* **Text excerpt**
::::

Route information
- Maintained by MDOT and City of Forest
- Length: 26.891 mi (43.277 km)
- Existed: 1953–present

Major junctions
- South end: MS 18 near Sylvarena
- North end: US 80 in Forest

Location
- Country: United States
- State: Mississippi
- Counties: Smith, Scott

Highway system
- Mississippi State Highway System; Interstate; US; State;
| ← MS 500 |  | → MS 502 |

= Mississippi Highway 501 =

State highway in Mississippi

Mississippi Highway 501 (MS 501) is a state highway in central Mississippi that runs north–south from MS 18 near Sylvarena, Smith County to U.S. Route 80 (US 80) in Forest, Scott County. Most of the highway runs within the Bienville National Forest and it does not junction with any other state highways except at its termini.

==Route description==
MS 501 begins at a stop-controlled T intersection to the west of Sylvarnea's town limits. The highway heads north through a mostly wooded area with some homes and fields dotting the surroundings. The road crosses into Bienville National Forest, but the general landscape is similar to what it was outside of the national forest. MS 501 passes through the unincorporated community of Pineville where a general store, a church, and some houses are in the vicinity. After crossing into Scott County, the road's general direction changes slightly to the north-northeast, still within the national forest. The state highway passes through the community of Norris and crosses over Interstate 20 without an interchange and the road forms the boundary of Forest's city limits. MS 501 passes a softball field and arena complex before entering a more residential neighborhood of the city where it follows Main Street. The highway passes a Koch Foods plant before shifting its course slightly to the west. At Oak Street, state maintenance of MS 501 ends and the road falls under city maintenance. The road crosses a railroad at-grade before entering the city's central business district. At 1st Street, MS 501 makes a pair of 90-degree turns in front of the Scott County Courthouse. After passing businesses for two blocks, MS 501 ends at an intersection with US 80. The road continues as Hillsboro Street.

::::

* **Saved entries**
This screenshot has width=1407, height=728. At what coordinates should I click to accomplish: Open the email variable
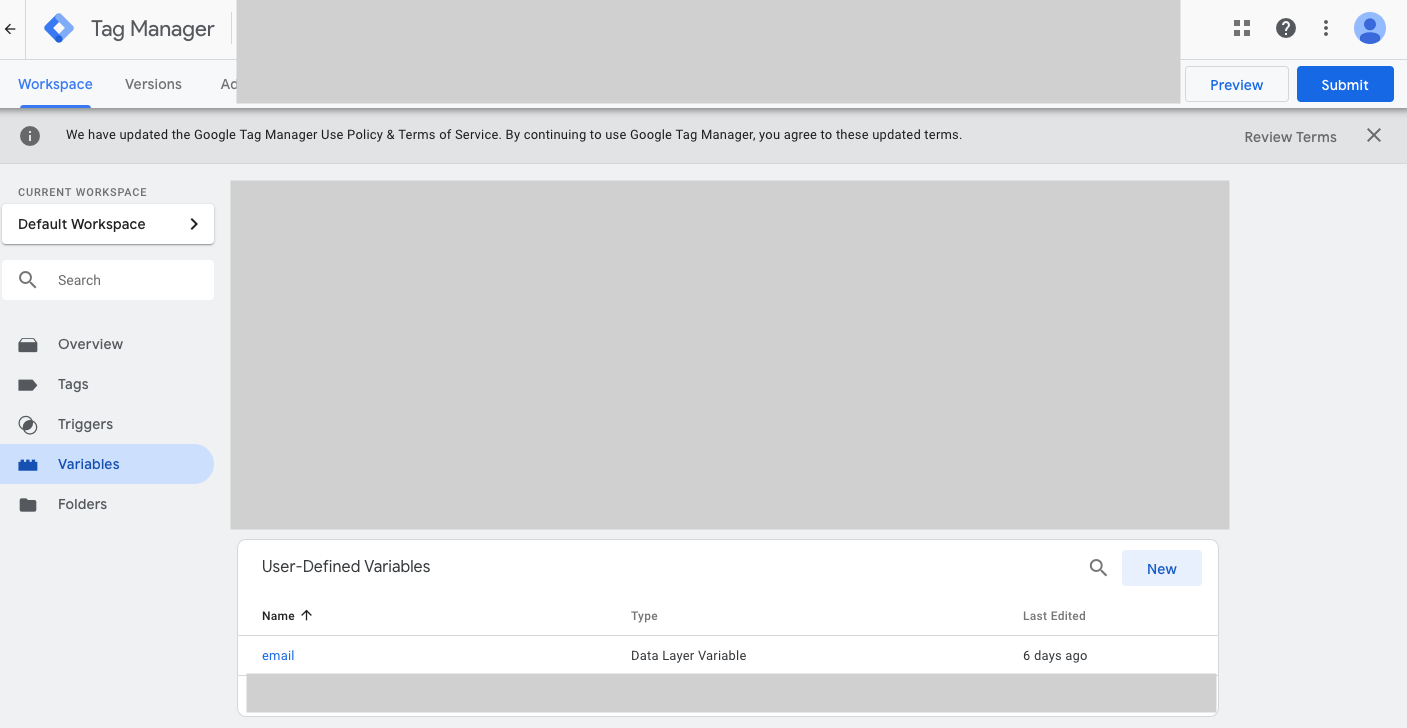(278, 656)
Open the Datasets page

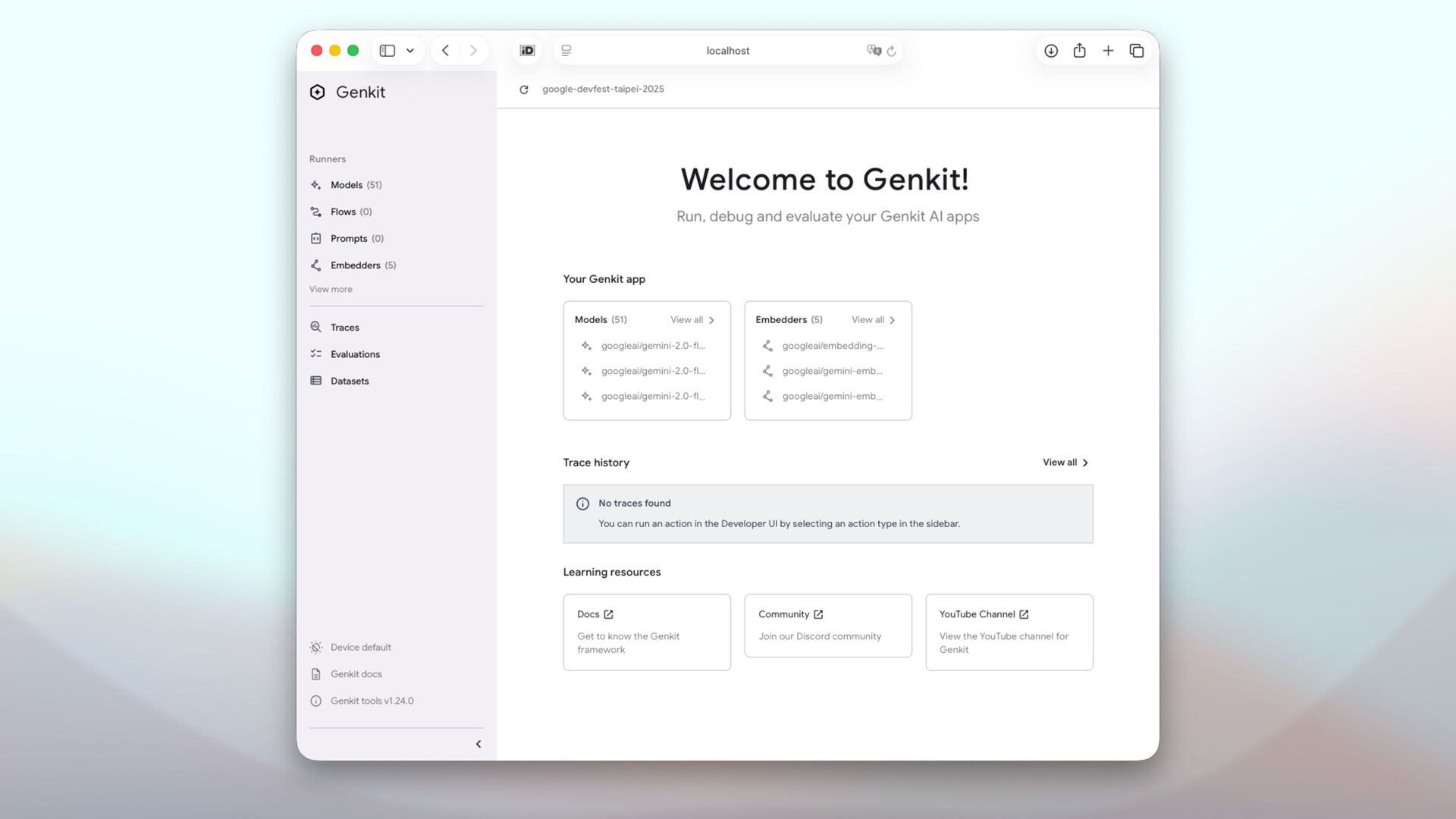[x=349, y=381]
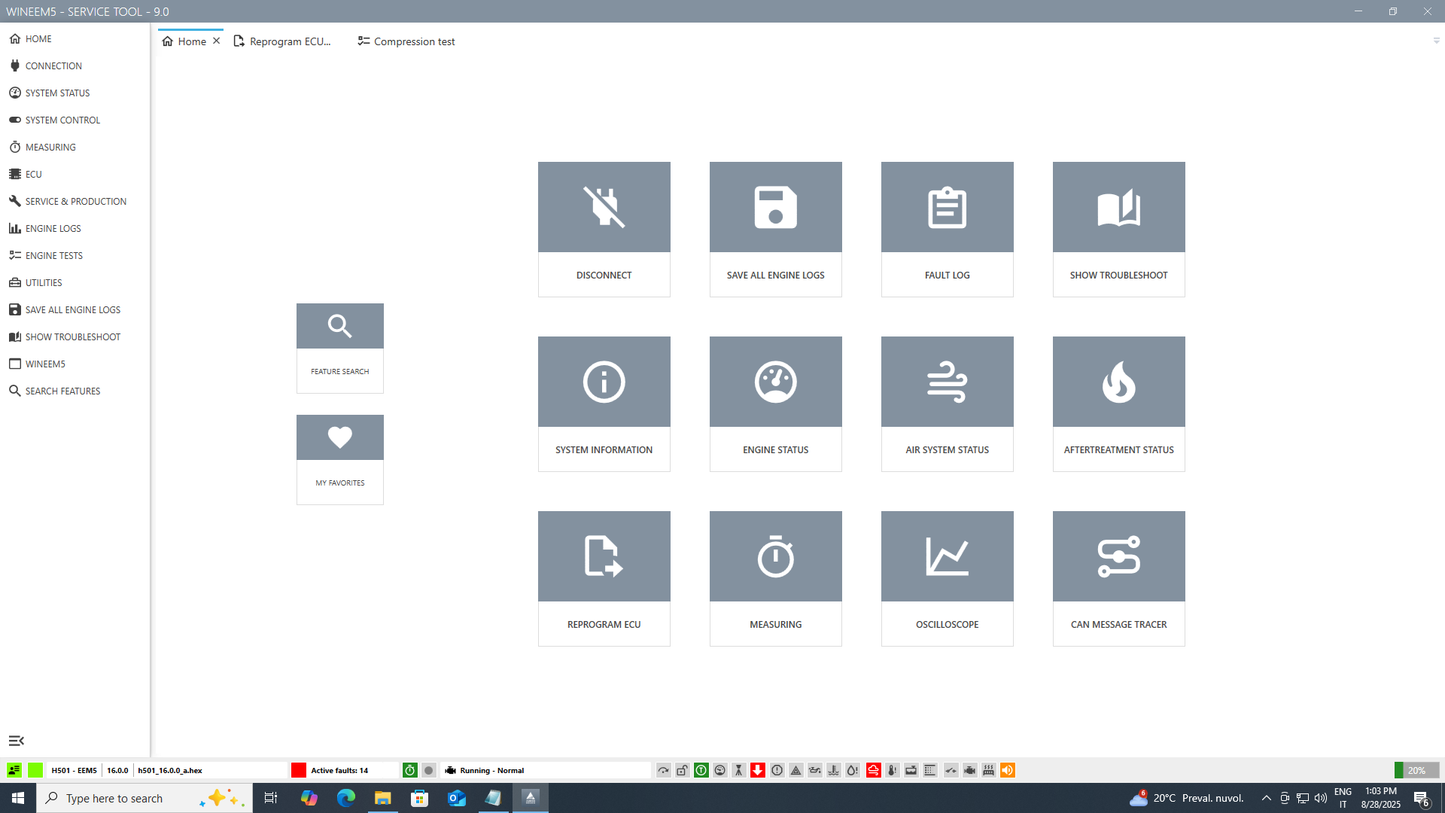Launch the Oscilloscope chart tile
Viewport: 1445px width, 813px height.
pyautogui.click(x=947, y=557)
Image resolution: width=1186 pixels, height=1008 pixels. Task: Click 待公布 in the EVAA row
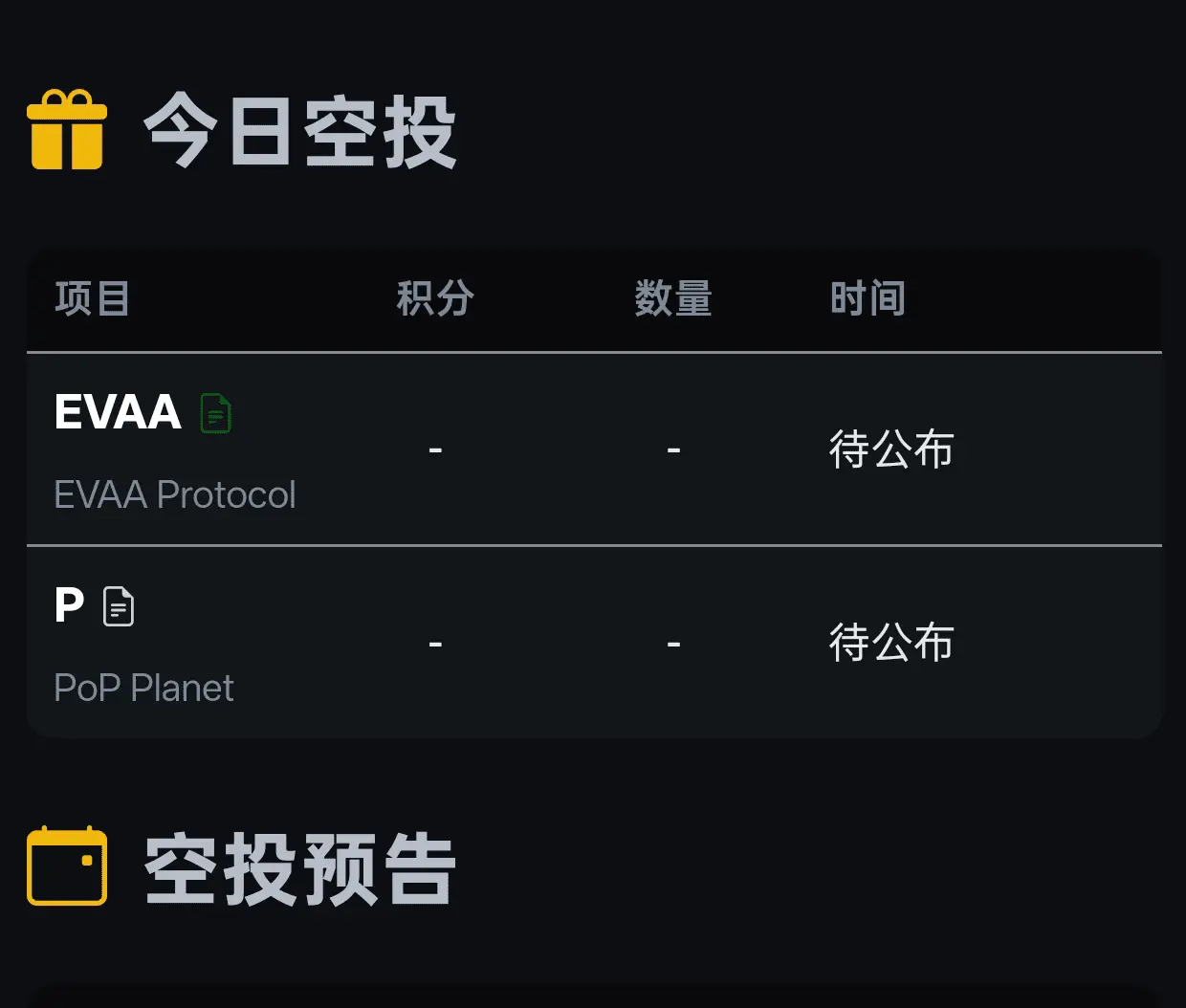click(x=891, y=449)
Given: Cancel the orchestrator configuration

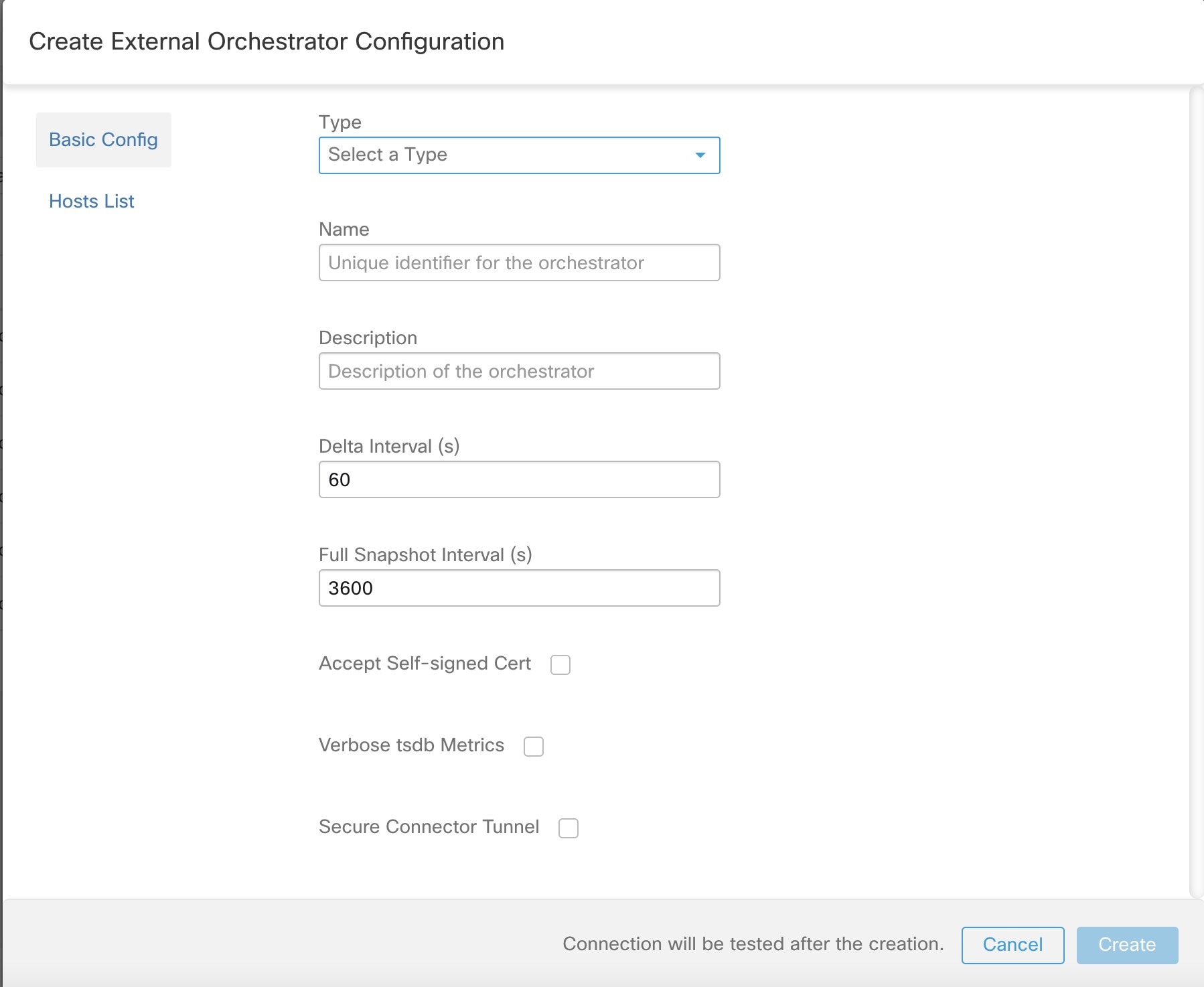Looking at the screenshot, I should 1012,944.
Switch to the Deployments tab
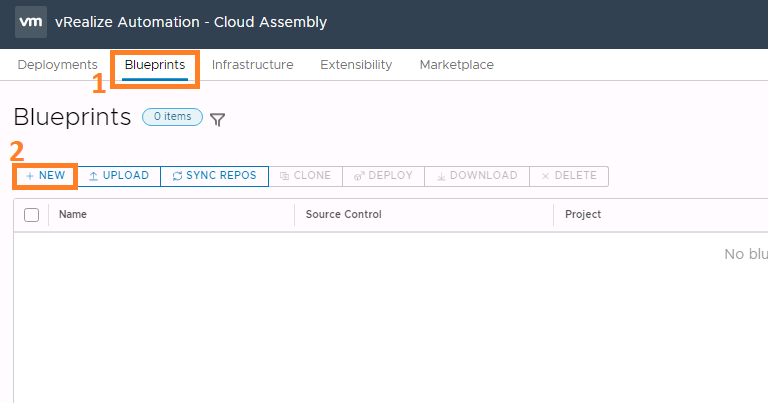The height and width of the screenshot is (403, 768). pyautogui.click(x=57, y=65)
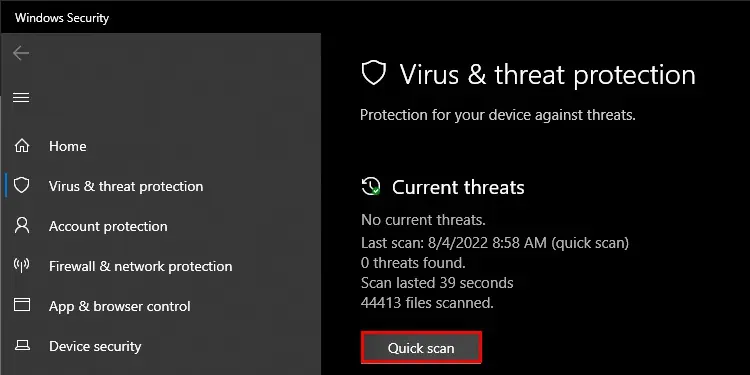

::::

* **Set task A**
Return word for word the part of the Mississippi Highway 501 article starting at "State highway in Mississippi" and ending at "at its termini.".
* **Set task B**
Extend the Mississippi Highway 501 article beyond its last sentence.
The items above stand apart from the Mississippi Highway 501 article.

* **Task answer A**
State highway in Mississippi

Mississippi Highway 501 (MS 501) is a state highway in central Mississippi that runs north–south from MS 18 near Sylvarena, Smith County to U.S. Route 80 (US 80) in Forest, Scott County. Most of the highway runs within the Bienville National Forest and it does not junction with any other state highways except at its termini.

* **Task answer B**
==History==
MS 501 was first created in 1953 on an unimproved road running from Louin, Jasper County at MS 15 to Forest by way of Pineville. An unnumbered state highway had existed on this alignment since 1951, however. By 1955, the road east of Pineville had been removed from the state highway system, though the remaining portion within Smith County was paved. About two years later, an unimproved road south of Pineville to MS 18 had been added to the highway system. MS 501's alignment has largely remained unchanged since then.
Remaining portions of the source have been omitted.